The interior is impressive in a very contemporary way, the dominant colours being black or brown, with some very expensive marble and a general air of restrained opulence. And unlike other hotels - such as the Ritz-Carlton where the "art" looks like framed photocopies - you get proper pictures here. It's not often you get to linger over a Louis le Brocquy as you enter a restaurant.

The menu is short and clearly designed to tug at that thread of nostalgia that runs through the core of those of us who are old enough to remember a time when, say, air travel was glamorous and not a form of ritual humiliation.

So effective is this nostalgia thing that we ended up thinking of the time of our arrival as "the cocktail hour", a phrase which I'm pretty sure has never consciously crossed my mind before. And so, a glass of champagne and a very good dry martini preceded our starters: a very contemporary fresh fig and Cashel Blue tart and a traditional prawn and crab cocktail. The latter was period-perfect, right down to the cocktail glass and the pink sauce, the former let down only very slightly by a rather crude pastry case which was filled with a heavenly combination of sweet fruit and salty, creamy, melted cheese.

One of our main courses was an exercise in how not to make a risotto. Firstly, it's not impossible to make a pleasant beetroot risotto but it's not easy. And, secondly, risotto in which the grains of rice are uncooked in the middle is not a risotto at all. It's an abomination.

But our dry-aged 28-day rib-eye was possibly the best steak I've ever snaffled. And one of the best cooked. Rib-eye can't be served rare because some of the tissues remain tough and stringy. It needs to be done just enough to be tender and this is why I said I'd have it whatever way the chef wanted to do it. It was perfection, full of meaty flavour, tender and moist, requiring literally nothing else - but the bearnaise was pleasant if a little too mayonnaise-like in texture and low on tartness.

Chunky chips were pretty good too. But the quality of that Black Angus steak made every other facet of this meal recede into a kind of background blur.

I have a distinct memory of sharing a dish of frozen berries over which was poured, at the table, a jug of white chocolate melted with cream. I can't remember who invented this (sounds like Gary Rhodes) but the version they do at Wilde is very good indeed.
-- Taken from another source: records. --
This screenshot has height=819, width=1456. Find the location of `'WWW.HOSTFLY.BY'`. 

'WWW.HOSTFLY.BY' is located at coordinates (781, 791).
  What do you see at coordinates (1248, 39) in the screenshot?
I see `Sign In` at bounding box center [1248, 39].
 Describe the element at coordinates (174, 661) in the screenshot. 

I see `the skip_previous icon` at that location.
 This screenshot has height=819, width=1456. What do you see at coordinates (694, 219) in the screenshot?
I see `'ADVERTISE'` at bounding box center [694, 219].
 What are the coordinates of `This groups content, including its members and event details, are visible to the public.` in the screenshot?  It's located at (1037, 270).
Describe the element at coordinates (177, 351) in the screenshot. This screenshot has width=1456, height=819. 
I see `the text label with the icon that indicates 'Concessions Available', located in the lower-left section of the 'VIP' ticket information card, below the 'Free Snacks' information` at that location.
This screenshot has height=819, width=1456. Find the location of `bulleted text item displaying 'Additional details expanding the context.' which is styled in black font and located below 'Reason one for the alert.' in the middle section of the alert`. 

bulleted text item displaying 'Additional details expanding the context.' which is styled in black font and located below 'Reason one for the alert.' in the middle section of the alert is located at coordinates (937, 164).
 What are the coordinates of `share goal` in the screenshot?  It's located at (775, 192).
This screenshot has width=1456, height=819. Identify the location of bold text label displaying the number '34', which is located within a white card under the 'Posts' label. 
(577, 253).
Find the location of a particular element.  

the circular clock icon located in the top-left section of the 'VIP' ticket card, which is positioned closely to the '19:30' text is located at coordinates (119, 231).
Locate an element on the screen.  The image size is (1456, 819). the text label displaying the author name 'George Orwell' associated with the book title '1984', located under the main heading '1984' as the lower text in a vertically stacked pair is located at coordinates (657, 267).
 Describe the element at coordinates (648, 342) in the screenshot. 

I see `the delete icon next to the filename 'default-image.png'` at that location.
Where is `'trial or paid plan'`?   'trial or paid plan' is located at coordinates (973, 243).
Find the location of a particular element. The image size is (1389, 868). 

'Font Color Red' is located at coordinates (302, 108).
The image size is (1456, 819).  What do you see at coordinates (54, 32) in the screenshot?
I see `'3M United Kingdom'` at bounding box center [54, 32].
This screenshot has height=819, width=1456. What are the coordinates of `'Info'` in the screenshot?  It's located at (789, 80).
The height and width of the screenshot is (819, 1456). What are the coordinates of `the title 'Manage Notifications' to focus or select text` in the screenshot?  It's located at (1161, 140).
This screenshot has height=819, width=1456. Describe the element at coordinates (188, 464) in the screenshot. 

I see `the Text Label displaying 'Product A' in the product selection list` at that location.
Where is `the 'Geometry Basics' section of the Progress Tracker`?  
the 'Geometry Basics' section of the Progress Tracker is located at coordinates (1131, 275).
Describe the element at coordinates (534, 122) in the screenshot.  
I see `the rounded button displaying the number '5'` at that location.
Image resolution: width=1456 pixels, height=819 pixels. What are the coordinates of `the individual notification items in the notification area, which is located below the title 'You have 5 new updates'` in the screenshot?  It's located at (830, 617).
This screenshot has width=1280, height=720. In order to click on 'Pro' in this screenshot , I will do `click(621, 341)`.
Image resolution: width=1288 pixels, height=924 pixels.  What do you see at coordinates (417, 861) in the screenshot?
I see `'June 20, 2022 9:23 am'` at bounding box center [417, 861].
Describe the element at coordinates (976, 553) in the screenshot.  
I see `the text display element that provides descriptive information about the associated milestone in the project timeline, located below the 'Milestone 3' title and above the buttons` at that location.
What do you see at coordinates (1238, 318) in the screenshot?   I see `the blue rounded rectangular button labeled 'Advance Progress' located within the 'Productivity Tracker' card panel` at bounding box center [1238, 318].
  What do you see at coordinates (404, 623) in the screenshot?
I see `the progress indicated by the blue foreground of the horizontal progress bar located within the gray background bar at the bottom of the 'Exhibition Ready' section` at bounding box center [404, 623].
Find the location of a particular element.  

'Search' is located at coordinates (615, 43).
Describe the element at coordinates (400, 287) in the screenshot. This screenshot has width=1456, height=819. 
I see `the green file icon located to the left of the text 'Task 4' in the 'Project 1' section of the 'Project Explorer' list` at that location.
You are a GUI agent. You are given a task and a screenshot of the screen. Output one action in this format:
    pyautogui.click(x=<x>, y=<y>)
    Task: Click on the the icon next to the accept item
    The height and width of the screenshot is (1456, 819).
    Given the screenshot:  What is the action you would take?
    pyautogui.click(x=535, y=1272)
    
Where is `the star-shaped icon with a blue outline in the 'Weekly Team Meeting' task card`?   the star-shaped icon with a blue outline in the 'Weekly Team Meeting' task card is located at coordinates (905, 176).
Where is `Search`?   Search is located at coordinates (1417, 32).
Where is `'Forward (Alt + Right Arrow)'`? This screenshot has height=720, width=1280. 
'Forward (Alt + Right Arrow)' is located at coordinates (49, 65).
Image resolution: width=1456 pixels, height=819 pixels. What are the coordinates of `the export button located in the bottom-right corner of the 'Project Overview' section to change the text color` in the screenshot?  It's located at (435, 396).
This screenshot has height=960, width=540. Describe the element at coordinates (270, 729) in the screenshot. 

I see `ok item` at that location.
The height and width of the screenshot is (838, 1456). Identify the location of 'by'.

With aperitifs, water, espressos and a bottle of good Crozes-Hermitage, the bill came to €175 including service. And service was nostalgic, too, in that it was provided largely by true Dubs with old-fashioned Dub charm, pride and consideration.

WINE CHOICE

Apart from a good selection of serious clarets dating back to 1978 (which must have come from the Berkeley Court) this is very much an hotel list, ie garnered from the big suppliers. Our Crozes-Hermitage Les Launes from Delas was worth the €40, but Louis Latour Savigny-les-Beaune 2002 at €121 must be a misprint. Among all the Rosemount and Wolf Blass there are plenty of pleasant wines, but nothing particularly exciting. Domaine La Bastide Merlot (€28) and Santa Ana Eco Malbec (€28) are both decent, simple, fruity wines. Chateau de Pez 2000 (€67) from Saint-Estephe will get better but is drinking well now.